Jennifer Herrera Condry, a Middlebury College staff member with two decades of experience in higher education with a focus on multicultural student affairs, has served as the inaugural associate director of Middlebury College’s Anderson Freeman Resource Center (AFC) since January 2015. She leads efforts for the retention and care of underrepresented students, develops co-curricular programs to support student success, provides organizational and leadership support to well over 20 cultural student organizations, advises the PALANA (Pan-African, Latinx, Asian, and Native American) House, and manages the strategic planning and organizational development of the AFC.

Herrera Condry began her professional career in higher education at The Pennsylvania State University before coming to Middlebury College in 2002. She has served in a variety of roles across the institution, including positions in College Advancement, Academic Affairs, the Office for Institutional Diversity, the Office of the Dean of the College, and Student Activities.

Among many achievements over her Middlebury career, Herrera Condry managed the implementation of gender inclusive bathrooms in public buildings and the preferred name and gender pronoun procedures. She developed the First-Gen Experience Program, Middlebury’s first comprehensive program to support the academic and social success of first-generation college students, which includes the First@Midd pre-orientation program, peer mentoring, and regular academic and community-building activities. She also led visual and performing arts initiatives to foster community building, student expression, and healing.

Born and raised in Harlem, New York and the daughter of Dominican immigrants, Herrera Condry is one of the first in her family to attend college in the U.S. She holds an M.A. in Spanish linguistics from the Middlebury Language Schools and a B.F.A in art history and business from Hunter College. She is a 200-hour certified Hatha Yoga practitioner. In addition, she is an energy worker trained in Healing Touch and the Usui System of Reiki Healing. Herrera Condry works in these modalities to support the healing of intergenerational trauma from oppression. With her husband, Will Kasso Condry, Jennifer travels and facilitates community mural projects with local schools, universities, and community-based organizations. Most recently, the Condrys completed community mural projects at Princeton University’s Butler College and the Carl A. Fields Center for Equality and Cultural Understanding, the Middlebury College McCullough Student Center, and the University of Vermont Mosaic Center for Students of Color.

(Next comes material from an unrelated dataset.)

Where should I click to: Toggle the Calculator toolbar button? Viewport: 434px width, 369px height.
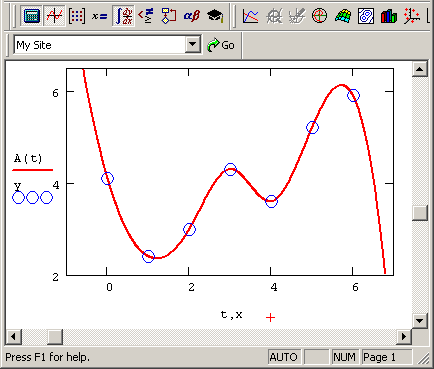coord(32,16)

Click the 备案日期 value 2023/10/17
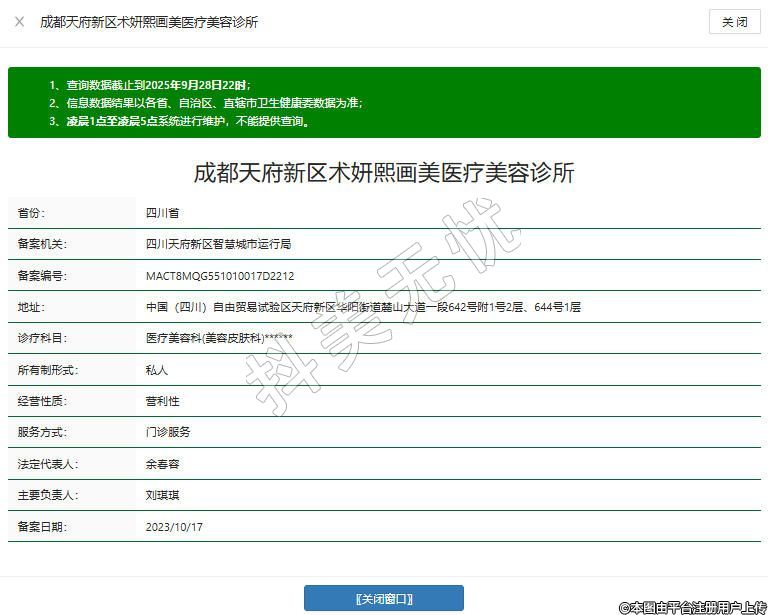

Janae Due (she/her/hers) is the Assistant Director of the Anderson Freeman Resource Center. She offers support and programming for queer and/or transgender students, along with advocating for the students and programs that are a part of the AFC community. Janae grew up in a town in Wisconsin smaller than Middlebury, where she was raised by her single mother. As a low-income, first-generation student, she earned her Master of Education in Student Affairs from Iowa State University and her Bachelor of Arts in Creative Writing and Women’s and Gender Studies from the University of Wisconsin - Green Bay. Janae values storytelling and personal connection, and she uses her experiences as a queer Black woman to educate others about privilege, identity, oppression, and marginalization through the lens of Black feminist thought. Some other areas of interest for her include: normalizing inclusive language, media representation and popular culture, toxic masculinity, mental health awareness, and sizeism.

Roberto Lint Sagarena is director of the AFC and its academic partner, the Center for the Comparative Study of Race and Ethnicity (CCSRE). He provides strategic vision, supports campus diversity initiatives, serves as an advocate for underrepresented students, and organizes opportunities for students and faculty to engage in issues of diversity.

In addition, Lint Sagarena is an associate professor of American Studies and International and Global Studies. His research and teaching interests center on the role of religion and religious rhetoric in the formation of racial, ethnic, and regional identities in the Americas, with particular attention to social relations resulting from inequality.